His photos played a part in making me a cycling fan in the 80s. He caught the human drama and the atmosphere of the landscape where the races were ridden.
“ Over the years Migraine was the one giving his managers headaches” 👏
Had to drop that in. If this blog is still going when Raphaël Jeune (“young”) gets sacked we can say he’ll have aged plenty.
They should bring Guy Mollet back in bussiness !!
He’s local and run teams before… but might have a few things in the “dowsides” column too.
Cofidis haven’t seem to have had a recruitment strategy let alone a good one. Over a dozen of the team are over 30 and only three under 23. Compare that to say Picnic Post NL on a similar budget. They have just 6 riders over 30 but seven u23s and they, unlike Cofidis, have a development team!
They’ve also a distinct lack of fast men that can help pick up UCI points. Even with Benjamin Thomas, it’s doubtful the rule changes, re points being awarded for roads teams picked up in other disciplines, will be enough of a help for them going forward.
If Cedric has been in sole charge of recruitment, you can see why the change was made.
p.s.
Glad you enjoyed your holiday!
The other WorldTour team without a development or Continental team is…
…Movistar.
Movistar are changing this for 2026 too.
Hiring older riders overlooked by other teams can work, Jayco are going down this route trying to find value, see Paul Double, Elmar Reinders, Filippo Conca next year.
Aranburu was a good pick up by Cofidis but everyone else has washed out.
It doesn’t have to be sprinty types, Astana have shown the way if you have a different plan but Cofidis seem like they’ve paid for a Garmin but forgot to put it on the headset.
As clever as Astana have been hoovering up points rather than wins what I’m really getting from them this year is that money talks. If you’re at the bottom end of the budget spectrum you need a bit of luck or avoid bad luck. Onley was always a major prospect, but what if he had taken another year to blossom? He’s got as many points as 2-5 on TPP combined. OTOH if Girmay had something like the form he had last year it wouldn’t be squeaky bum time for Intermarche. OT3H if Vauquelin had the form he had last year Arkea would be unsalvageable.
Not to say Cofidis management are blameless for this. They’ve always struck me more as dedicated amateurs rather than professionals getting on with the job. Sad to see them go down (if they do) but I think they would survive it.
It´s curious how tenacious the myth that “Astana has cleverly hoovered up points rather than wins” (and that it is higher in the ranking than teams that have ridden for wins and that is to say higher than it “should” be)) is!
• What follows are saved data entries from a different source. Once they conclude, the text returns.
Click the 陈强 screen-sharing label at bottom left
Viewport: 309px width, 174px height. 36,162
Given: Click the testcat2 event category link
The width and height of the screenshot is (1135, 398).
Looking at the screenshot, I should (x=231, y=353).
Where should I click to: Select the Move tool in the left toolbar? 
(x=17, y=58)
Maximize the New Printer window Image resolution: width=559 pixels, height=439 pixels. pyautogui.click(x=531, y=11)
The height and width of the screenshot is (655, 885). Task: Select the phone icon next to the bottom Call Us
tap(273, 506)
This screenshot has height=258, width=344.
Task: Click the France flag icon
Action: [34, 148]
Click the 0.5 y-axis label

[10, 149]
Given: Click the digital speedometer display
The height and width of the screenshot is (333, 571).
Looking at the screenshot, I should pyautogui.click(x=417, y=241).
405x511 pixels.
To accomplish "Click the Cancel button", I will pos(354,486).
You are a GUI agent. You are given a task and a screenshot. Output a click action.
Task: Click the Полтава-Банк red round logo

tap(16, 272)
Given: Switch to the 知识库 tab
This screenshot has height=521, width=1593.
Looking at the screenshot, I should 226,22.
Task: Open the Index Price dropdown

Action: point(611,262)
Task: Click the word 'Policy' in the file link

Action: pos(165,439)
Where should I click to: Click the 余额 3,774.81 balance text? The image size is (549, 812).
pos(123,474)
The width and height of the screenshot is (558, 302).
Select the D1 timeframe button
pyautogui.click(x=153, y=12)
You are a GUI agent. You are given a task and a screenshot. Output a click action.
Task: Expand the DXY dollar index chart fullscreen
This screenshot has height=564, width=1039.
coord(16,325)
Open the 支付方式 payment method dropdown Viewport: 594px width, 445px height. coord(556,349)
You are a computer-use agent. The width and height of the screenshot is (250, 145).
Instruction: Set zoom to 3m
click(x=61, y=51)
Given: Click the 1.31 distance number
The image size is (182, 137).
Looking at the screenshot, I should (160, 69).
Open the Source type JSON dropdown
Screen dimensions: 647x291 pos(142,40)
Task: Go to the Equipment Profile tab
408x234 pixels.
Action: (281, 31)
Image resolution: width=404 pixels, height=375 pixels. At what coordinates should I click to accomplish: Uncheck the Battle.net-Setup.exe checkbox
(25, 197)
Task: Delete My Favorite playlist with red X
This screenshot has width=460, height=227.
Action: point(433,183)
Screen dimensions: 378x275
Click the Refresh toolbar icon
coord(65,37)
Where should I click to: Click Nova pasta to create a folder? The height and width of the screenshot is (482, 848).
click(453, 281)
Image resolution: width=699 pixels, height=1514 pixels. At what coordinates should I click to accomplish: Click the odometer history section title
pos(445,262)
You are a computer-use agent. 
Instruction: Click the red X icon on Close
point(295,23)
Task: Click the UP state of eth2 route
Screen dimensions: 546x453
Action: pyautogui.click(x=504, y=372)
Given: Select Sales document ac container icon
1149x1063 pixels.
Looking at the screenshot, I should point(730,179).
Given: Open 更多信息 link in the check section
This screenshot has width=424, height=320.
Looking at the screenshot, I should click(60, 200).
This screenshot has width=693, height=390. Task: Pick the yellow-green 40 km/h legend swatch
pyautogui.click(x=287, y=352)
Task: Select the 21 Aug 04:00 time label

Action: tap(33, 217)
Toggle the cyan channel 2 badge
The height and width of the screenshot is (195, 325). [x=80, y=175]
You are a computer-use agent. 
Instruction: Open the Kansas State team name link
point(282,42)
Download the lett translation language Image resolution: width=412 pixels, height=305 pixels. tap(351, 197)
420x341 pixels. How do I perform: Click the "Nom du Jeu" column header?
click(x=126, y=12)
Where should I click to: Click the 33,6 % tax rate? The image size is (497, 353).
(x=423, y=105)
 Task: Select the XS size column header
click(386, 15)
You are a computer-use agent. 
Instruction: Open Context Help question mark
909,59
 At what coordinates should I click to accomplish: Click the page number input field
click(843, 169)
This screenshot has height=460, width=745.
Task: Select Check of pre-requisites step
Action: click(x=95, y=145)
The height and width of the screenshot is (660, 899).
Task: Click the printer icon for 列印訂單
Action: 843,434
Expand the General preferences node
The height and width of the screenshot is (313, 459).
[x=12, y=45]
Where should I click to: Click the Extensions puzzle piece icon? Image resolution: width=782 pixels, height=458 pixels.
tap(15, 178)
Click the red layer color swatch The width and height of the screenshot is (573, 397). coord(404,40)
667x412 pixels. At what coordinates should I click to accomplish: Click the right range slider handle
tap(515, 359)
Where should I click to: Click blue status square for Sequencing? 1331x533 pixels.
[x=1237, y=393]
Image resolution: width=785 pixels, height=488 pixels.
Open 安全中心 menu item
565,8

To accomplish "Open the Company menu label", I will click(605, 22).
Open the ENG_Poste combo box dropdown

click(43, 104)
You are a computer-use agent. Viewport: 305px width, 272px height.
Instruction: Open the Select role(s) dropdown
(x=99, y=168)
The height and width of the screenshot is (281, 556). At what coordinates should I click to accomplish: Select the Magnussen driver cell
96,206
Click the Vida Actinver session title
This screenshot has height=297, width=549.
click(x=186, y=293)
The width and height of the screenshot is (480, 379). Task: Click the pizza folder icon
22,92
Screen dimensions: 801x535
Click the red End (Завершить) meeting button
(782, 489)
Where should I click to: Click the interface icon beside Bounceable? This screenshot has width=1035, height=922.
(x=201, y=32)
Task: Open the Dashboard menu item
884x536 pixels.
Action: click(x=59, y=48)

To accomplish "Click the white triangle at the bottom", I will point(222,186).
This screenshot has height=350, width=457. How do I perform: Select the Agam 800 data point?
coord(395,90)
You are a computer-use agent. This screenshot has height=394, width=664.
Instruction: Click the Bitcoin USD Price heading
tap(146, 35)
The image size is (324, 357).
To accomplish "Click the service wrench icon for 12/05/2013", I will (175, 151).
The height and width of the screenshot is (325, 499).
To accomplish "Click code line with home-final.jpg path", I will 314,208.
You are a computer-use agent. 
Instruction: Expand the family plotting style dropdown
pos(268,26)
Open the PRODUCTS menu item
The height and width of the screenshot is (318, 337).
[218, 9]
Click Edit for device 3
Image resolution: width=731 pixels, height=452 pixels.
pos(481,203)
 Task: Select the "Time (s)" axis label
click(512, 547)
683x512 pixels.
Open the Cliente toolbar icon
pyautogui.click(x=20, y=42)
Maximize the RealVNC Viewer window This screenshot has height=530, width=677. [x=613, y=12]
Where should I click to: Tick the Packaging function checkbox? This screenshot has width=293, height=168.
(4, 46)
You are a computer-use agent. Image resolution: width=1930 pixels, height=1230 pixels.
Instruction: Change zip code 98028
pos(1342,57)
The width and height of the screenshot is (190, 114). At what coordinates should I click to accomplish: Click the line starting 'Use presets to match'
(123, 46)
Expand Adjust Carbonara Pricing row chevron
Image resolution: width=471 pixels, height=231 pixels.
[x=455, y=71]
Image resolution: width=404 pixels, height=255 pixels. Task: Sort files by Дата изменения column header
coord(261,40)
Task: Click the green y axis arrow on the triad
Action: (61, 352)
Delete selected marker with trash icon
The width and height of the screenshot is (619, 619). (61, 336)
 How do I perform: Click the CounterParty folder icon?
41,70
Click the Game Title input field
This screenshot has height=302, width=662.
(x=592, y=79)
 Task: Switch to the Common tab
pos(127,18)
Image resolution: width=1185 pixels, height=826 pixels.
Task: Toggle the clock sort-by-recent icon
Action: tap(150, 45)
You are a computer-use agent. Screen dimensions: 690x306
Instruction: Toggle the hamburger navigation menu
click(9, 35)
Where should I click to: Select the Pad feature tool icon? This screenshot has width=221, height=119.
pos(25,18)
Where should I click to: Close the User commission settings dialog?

One would think that look at their number of wins and a quick comparison with the numbers of the WT and Pro teams slightly above or under them would suffice to bunk it – but I guess that since those who believe in it (and, possibly, like to propagate it because they are of the opinion that Astana is higher in the UCI ranking than teams that have ridden for wins, that is to say higher than it “should” be) don´t bother to do that, they don´t see that the myth is false and therefore it persists.
Conca 😵🤪
On the bright side they have looked pretty snappy over the last couple of years, I particularly liked the Modrian-inspired bikes.
New manager Jeune comes from this side, he’s been the manager at Look.
I suspect this is exactly the scenario that the UCI were hoping for when they introduced relegation. On a personal level, I have always liked Vasseur but there can be little or no doubt that they are not worthy of a world tour license. To see them replaced by a properly motivated outfit like UNO X is probably to be encouraged.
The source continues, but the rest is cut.